Task to complete
With the pictures omitted, output word for word the lines from the one containing "At what coordinates should I click to accomplish: Select" through the end of the records.
►
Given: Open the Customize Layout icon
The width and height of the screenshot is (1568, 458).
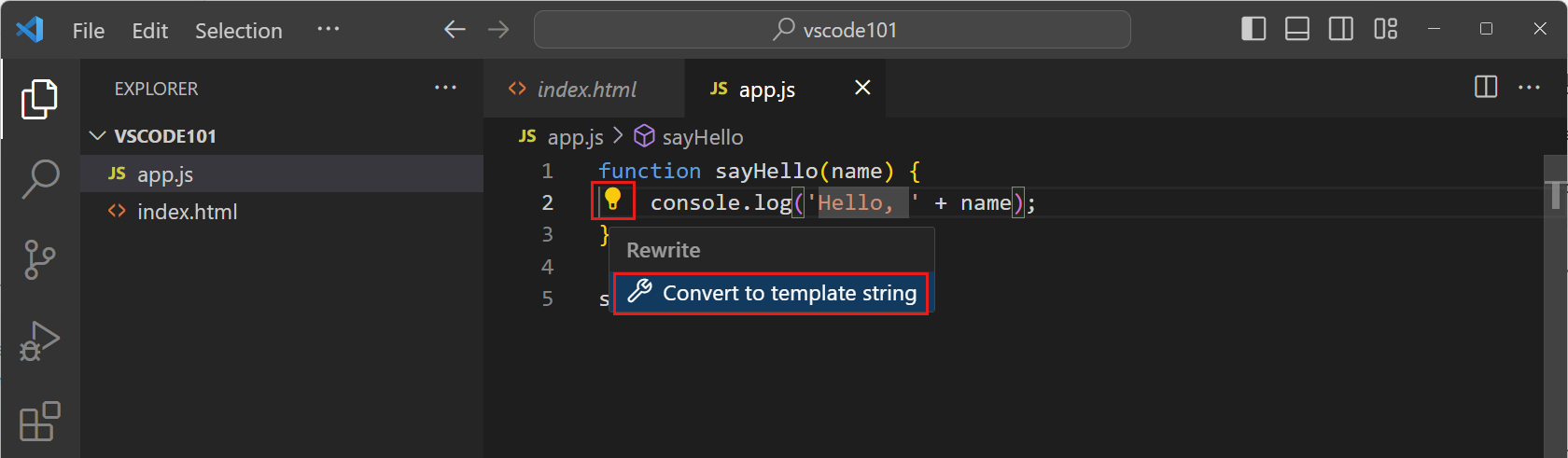Looking at the screenshot, I should tap(1385, 30).
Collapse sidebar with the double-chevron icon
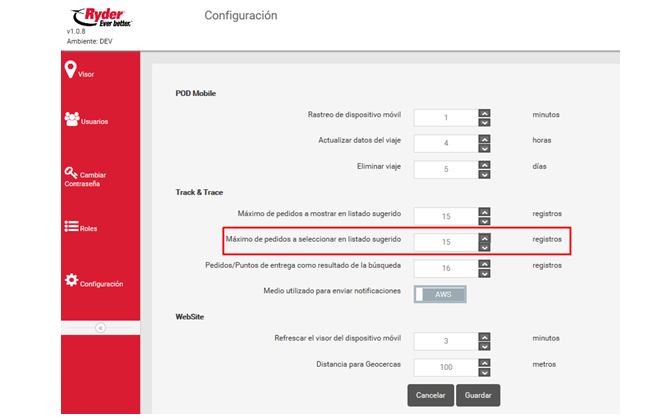Viewport: 667px width, 419px height. tap(100, 328)
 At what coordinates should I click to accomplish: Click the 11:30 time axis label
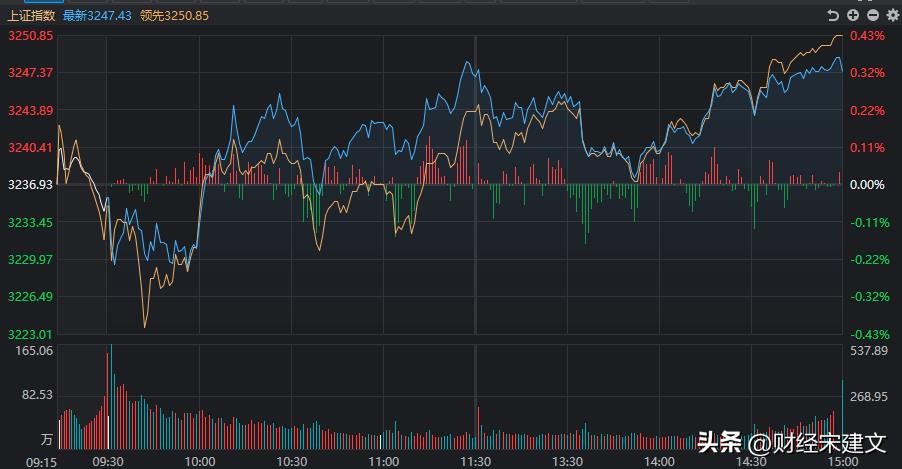click(475, 462)
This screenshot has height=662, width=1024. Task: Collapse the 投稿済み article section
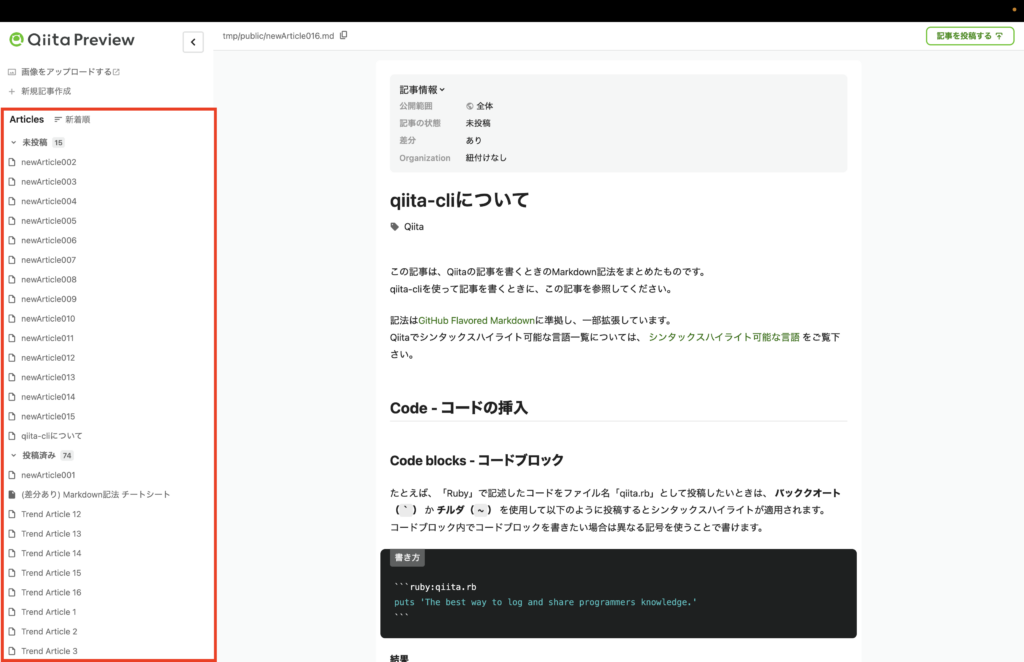11,455
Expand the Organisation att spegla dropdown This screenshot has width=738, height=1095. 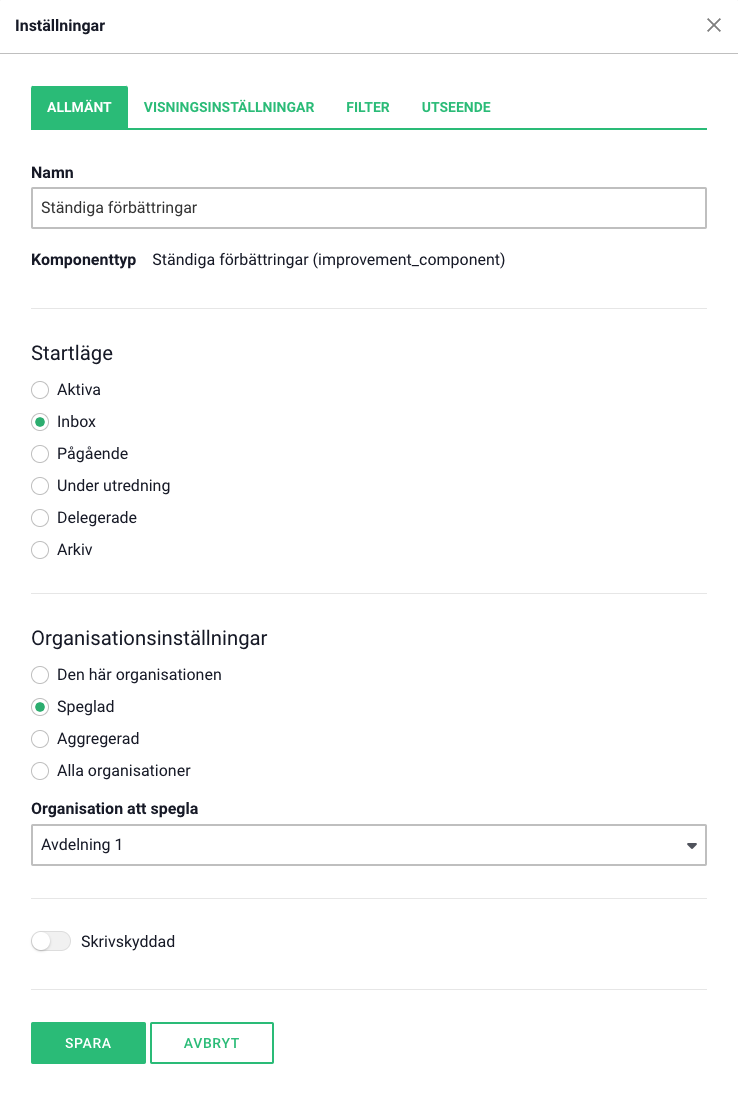coord(369,845)
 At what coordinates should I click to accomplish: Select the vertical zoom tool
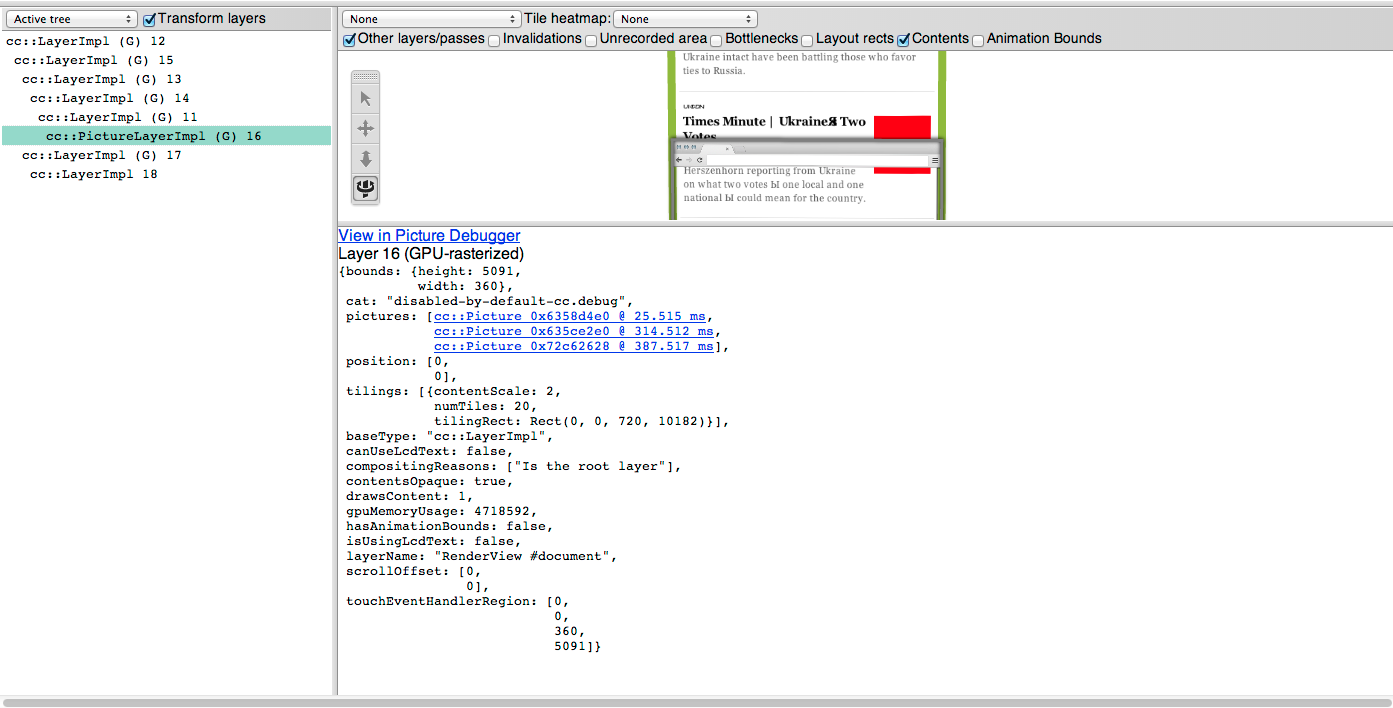pyautogui.click(x=366, y=158)
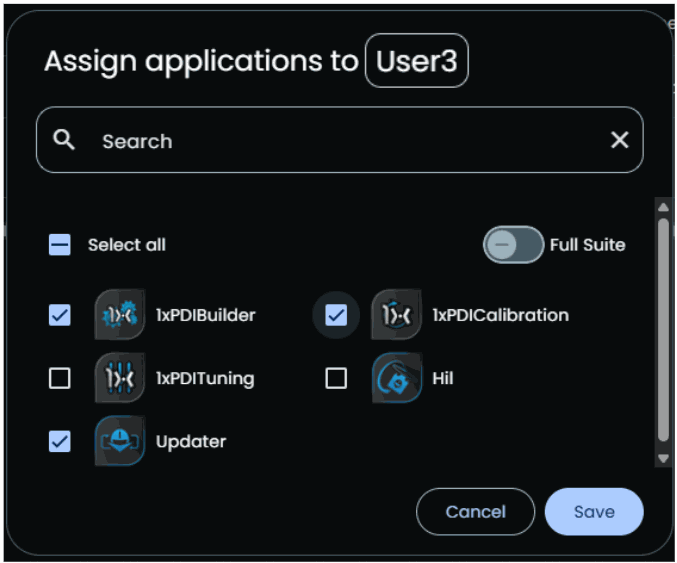
Task: Uncheck the 1xPDICalibration checkbox
Action: 336,315
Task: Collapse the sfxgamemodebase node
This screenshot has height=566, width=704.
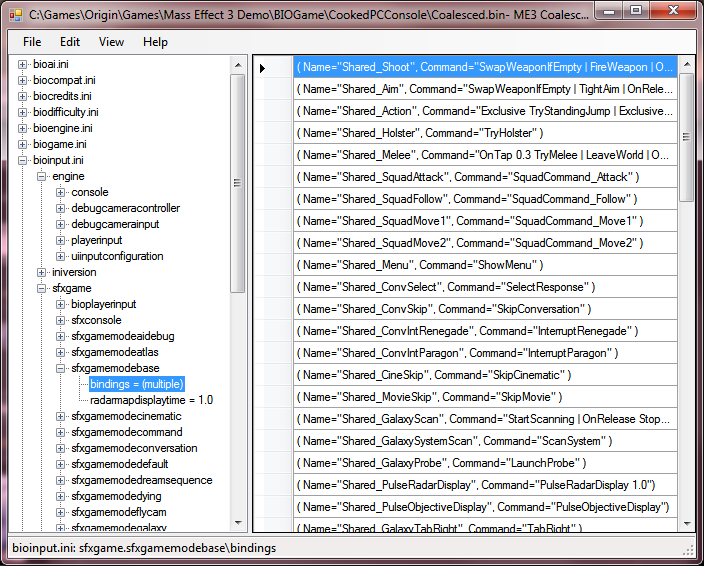Action: click(x=61, y=368)
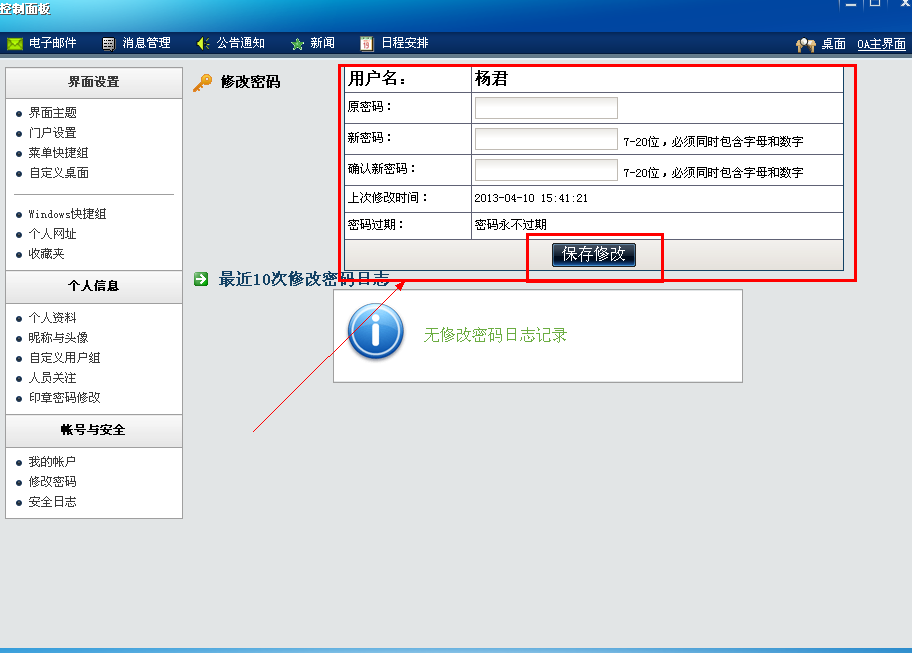This screenshot has height=653, width=912.
Task: Collapse the 个人信息 section header
Action: [94, 286]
◄
Response to the task
 At what coordinates should I click to accomplish: Select the vertical zoom tool
pyautogui.click(x=366, y=158)
Task: Uncheck the 1xPDICalibration checkbox
Action: 336,315
Task: Collapse the sfxgamemodebase node
This screenshot has height=566, width=704.
Action: click(x=61, y=368)
This screenshot has height=653, width=912.
Task: Collapse the 个人信息 section header
Action: [94, 286]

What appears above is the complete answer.